Estimate the CTAO sensitivity for a point-like IRF at a fixed zenith angle and fixed offset.

Introduction#

This notebook explains how to estimate the CTAO sensitivity for a point-like IRF at a fixed zenith angle and fixed offset, using the full containment IRFs distributed for the CTA 1DC. The significance is computed for a 1D analysis (ON-OFF regions) with the Li&Ma formula.

We use here an approximate approach with an energy dependent integration radius to take into account the variation of the PSF. We will first determine the 1D IRFs including a containment correction.

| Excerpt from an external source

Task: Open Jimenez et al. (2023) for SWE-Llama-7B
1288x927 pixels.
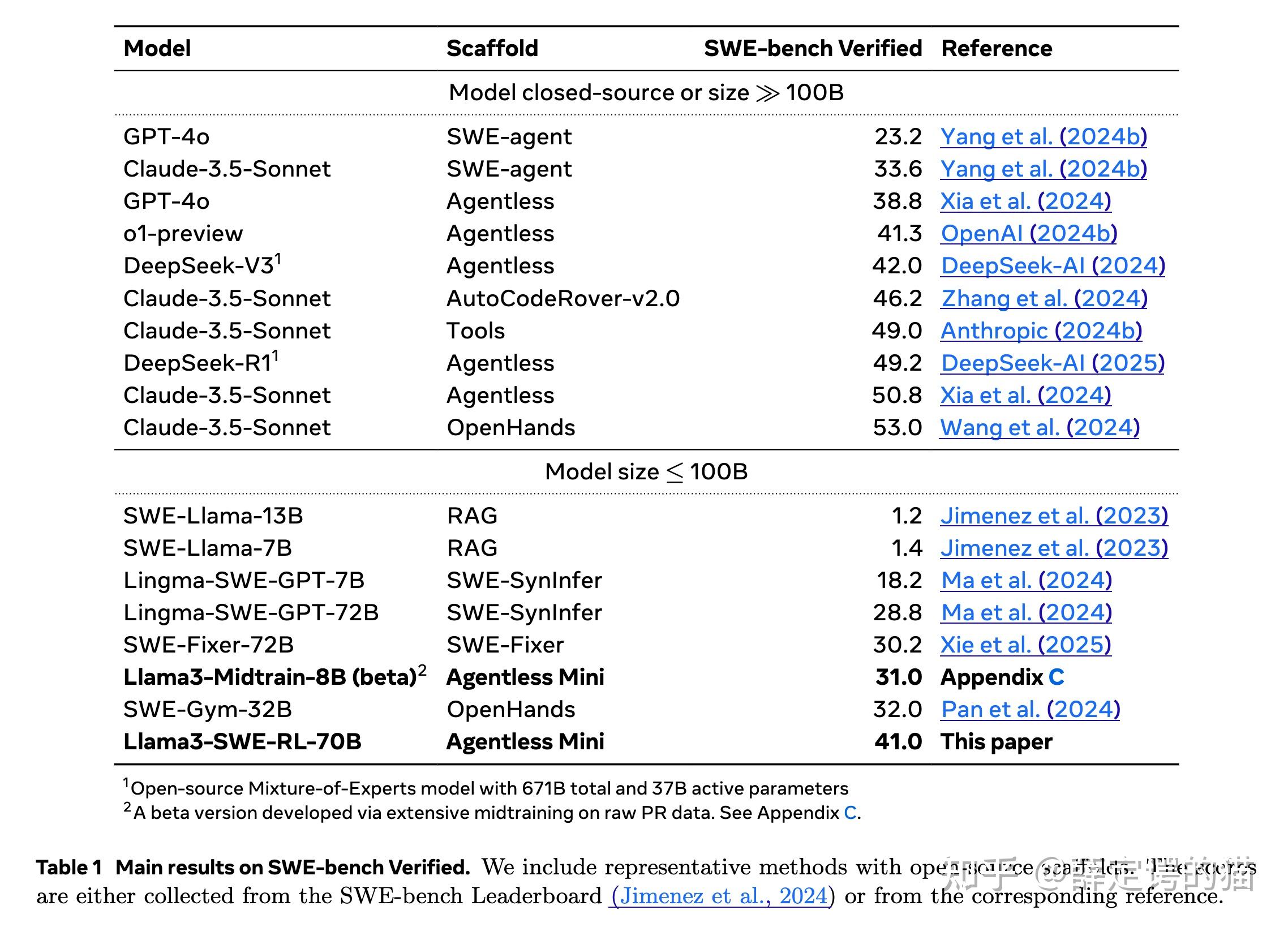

We will be using the following Gammapy class:

from cycler import cycler
import numpy as np
import astropy.units as u
from astropy.coordinates import SkyCoord

# %matplotlib inline
from regions import CircleSkyRegion
import matplotlib.pyplot as plt

Setup#

As usual, we’ll start with some setup …

from IPython.display import display
from gammapy.data import FixedPointingInfo, Observation, observatory_locations
from gammapy.datasets import SpectrumDataset, SpectrumDatasetOnOff
from gammapy.estimators import FluxPoints, SensitivityEstimator
from gammapy.irf import load_irf_dict_from_file
from gammapy.makers import SpectrumDatasetMaker
from gammapy.maps import MapAxis, RegionGeom
from gammapy.maps.axes import UNIT_STRING_FORMAT

Check setup#

from gammapy.utils.check import check_tutorials_setup

check_tutorials_setup()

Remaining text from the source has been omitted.